Today, in perhaps, the most absurd moment in recent televised sports, NBC turned off the studio lights during the half-time show of the Eagles-Cowboys game. Commentators claimed they were being “green” and sat in a studio lit by candles. Their faces in shadow, they looked like Death Eaters had taken over NBC and were planning how to bump off Harry Potter.

Instead, it turns out that they are planning a future in which all of America will be forced to go back to candle light. They cut the football chatter and instead cut to a discussion of global warming.

One talking head was standing outside of what looked like an igloo and opined that with luck he would be able to talk to experts on climate change like Al Gore.

Please stop.

Now.

Don’t talk about anything serious, because we like our football (and all our sports) not serious.

I don’t care what cause it is.

Don’t politicize one of the few areas left to unify Americans around something that is just fun and not so serious.

We know there are bigger things that the Colts-Patriots game, but let us pretend for a moment that there isn’t.

Tomorrow we will go back to dealing with mortgages (those lucky enough to get them!) and wild fires. Please, please, please today let us enjoy watching a Viking break a record and the build up our loathing for any return of the Jerry Jones to the Super Bowl.

If Jones’ team plays Bill Belichick’s, then global warming will soar from all the gas escaping from their swollen heads.

We know both don’t matter half as much as one young man serving in Iraq, but watching them believe they do is half the fun.

Sports can unite us because it is a place where politics has no place.

I don’t care how Brett Farve votes . . . I just love watching him heave the ball eighty yards to win in OT. I don’t want to hear about causes at half-time. Is it too much to ask that there be one place in our acerbic and divisive culture where we can lay our culture warfare down and just be fans?

A sign of health in a nation is when the grown ups do hard work, fast on the fast days, but then know how to play and feast on the feast days.
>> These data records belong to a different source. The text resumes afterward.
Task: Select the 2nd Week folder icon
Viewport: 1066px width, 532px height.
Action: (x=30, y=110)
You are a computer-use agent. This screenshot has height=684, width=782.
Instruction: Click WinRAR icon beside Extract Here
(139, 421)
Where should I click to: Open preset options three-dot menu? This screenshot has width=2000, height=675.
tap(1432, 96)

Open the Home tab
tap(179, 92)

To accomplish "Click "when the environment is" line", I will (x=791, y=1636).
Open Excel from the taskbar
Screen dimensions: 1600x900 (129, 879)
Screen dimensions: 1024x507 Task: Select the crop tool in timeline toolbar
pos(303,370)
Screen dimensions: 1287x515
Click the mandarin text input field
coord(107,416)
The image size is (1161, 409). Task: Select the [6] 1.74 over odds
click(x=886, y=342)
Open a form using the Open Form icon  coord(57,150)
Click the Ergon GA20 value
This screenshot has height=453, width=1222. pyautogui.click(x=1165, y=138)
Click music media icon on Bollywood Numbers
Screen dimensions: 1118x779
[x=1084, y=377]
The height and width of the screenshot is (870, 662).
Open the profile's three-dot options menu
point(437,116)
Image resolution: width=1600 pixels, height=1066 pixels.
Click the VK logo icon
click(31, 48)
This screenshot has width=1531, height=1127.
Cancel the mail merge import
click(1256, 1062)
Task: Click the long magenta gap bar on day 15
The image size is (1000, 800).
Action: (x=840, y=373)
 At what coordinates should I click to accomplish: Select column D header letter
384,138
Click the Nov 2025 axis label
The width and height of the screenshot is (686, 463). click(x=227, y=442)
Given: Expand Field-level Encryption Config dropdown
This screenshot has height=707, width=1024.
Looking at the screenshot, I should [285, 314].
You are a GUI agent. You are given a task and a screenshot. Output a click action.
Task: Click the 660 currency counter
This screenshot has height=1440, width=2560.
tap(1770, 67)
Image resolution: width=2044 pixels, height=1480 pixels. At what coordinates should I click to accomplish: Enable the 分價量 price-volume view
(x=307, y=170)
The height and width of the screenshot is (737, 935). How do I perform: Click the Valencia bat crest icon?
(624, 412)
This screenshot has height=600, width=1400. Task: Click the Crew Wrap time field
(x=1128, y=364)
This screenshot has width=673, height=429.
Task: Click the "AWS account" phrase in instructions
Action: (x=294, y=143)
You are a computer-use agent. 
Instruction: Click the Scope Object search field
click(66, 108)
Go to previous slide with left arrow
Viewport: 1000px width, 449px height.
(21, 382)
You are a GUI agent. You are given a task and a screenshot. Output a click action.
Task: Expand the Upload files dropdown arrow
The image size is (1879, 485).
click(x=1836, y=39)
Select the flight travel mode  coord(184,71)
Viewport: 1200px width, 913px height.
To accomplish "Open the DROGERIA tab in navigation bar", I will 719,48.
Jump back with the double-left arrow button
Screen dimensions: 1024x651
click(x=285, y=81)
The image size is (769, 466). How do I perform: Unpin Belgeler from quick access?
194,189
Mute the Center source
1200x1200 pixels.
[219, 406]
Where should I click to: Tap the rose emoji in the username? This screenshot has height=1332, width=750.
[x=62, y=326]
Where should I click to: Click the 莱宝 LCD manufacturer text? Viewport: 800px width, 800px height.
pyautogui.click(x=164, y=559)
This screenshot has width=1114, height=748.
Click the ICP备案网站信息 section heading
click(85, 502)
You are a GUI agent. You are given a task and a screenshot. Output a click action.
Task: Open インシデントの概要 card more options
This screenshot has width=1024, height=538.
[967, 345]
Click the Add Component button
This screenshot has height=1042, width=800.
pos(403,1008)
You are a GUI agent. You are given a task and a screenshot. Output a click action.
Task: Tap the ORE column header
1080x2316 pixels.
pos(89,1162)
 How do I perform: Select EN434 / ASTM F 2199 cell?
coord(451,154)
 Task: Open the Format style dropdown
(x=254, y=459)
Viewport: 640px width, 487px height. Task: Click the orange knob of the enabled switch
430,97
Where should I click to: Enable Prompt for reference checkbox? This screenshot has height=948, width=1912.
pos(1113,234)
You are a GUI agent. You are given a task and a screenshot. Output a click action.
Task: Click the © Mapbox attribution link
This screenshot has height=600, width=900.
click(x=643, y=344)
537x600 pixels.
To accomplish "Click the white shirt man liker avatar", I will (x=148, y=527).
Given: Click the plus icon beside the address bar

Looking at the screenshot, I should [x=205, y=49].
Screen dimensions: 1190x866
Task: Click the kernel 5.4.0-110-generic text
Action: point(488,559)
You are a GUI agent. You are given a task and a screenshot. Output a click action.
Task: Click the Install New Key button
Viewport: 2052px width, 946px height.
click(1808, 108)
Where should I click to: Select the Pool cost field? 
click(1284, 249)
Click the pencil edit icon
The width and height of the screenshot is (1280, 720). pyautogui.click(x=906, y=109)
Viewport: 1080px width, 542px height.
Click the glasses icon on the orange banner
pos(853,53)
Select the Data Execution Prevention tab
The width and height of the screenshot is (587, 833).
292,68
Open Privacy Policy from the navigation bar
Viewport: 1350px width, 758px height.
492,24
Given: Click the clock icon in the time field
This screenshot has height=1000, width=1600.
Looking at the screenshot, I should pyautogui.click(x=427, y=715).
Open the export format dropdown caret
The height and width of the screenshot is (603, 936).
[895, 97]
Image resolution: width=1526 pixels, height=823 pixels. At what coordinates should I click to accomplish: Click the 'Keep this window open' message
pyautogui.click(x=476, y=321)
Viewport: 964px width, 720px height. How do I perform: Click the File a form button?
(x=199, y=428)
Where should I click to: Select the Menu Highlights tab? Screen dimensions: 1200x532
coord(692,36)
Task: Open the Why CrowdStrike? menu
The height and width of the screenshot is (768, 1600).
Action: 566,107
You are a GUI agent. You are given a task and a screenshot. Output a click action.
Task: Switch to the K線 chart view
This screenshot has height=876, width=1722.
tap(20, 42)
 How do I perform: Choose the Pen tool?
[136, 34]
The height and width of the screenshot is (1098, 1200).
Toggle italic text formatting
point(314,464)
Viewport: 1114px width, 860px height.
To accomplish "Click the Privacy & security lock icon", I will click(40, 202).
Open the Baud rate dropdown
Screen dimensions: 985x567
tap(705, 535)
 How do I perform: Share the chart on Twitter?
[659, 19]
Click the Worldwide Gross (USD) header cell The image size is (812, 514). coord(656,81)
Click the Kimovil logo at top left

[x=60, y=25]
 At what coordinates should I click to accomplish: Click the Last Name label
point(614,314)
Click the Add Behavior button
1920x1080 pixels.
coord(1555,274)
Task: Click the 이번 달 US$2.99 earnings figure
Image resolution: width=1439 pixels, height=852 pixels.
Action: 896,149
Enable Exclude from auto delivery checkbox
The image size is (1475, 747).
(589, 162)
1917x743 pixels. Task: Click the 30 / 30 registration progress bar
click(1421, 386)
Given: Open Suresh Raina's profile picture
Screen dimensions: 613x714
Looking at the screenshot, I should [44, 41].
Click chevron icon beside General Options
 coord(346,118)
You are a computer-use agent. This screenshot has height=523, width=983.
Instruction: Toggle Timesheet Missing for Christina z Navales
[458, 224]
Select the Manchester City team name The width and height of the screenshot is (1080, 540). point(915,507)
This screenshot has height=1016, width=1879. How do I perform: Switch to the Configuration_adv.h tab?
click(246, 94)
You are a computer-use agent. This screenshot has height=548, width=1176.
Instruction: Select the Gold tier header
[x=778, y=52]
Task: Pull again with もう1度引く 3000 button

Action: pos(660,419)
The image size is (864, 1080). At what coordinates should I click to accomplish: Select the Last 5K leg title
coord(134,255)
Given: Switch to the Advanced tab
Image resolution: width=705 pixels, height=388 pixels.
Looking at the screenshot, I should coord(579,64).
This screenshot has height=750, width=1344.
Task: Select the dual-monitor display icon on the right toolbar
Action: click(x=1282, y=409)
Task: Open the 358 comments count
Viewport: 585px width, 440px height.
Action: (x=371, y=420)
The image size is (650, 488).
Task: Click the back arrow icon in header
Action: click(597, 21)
Sunday is not a day of work. We lay our burdens down and play together. We may work at cross purposes, but we can all enjoy watching Reggie Bush stretch for a touchdown.

I remember sitting in Rich Stadium in December watching Dan Marino play. A Bill’s fan next to me was shouting curses at the Dolphin’s star. “You stink Marino!” he shouted. Then he sat down (briefly due to the ice on the metal bleacher) and said to me (with a shake of his ale addled pate), “Damn, that Marino is good.”

We just loved watching him play. I don’t know that man’s politics, religion, or whether he drives a gas guzzling SUV. That moment I did not have to know. We were united by the trivial, made important by the ability of the trivial to entertain and rest weary minds.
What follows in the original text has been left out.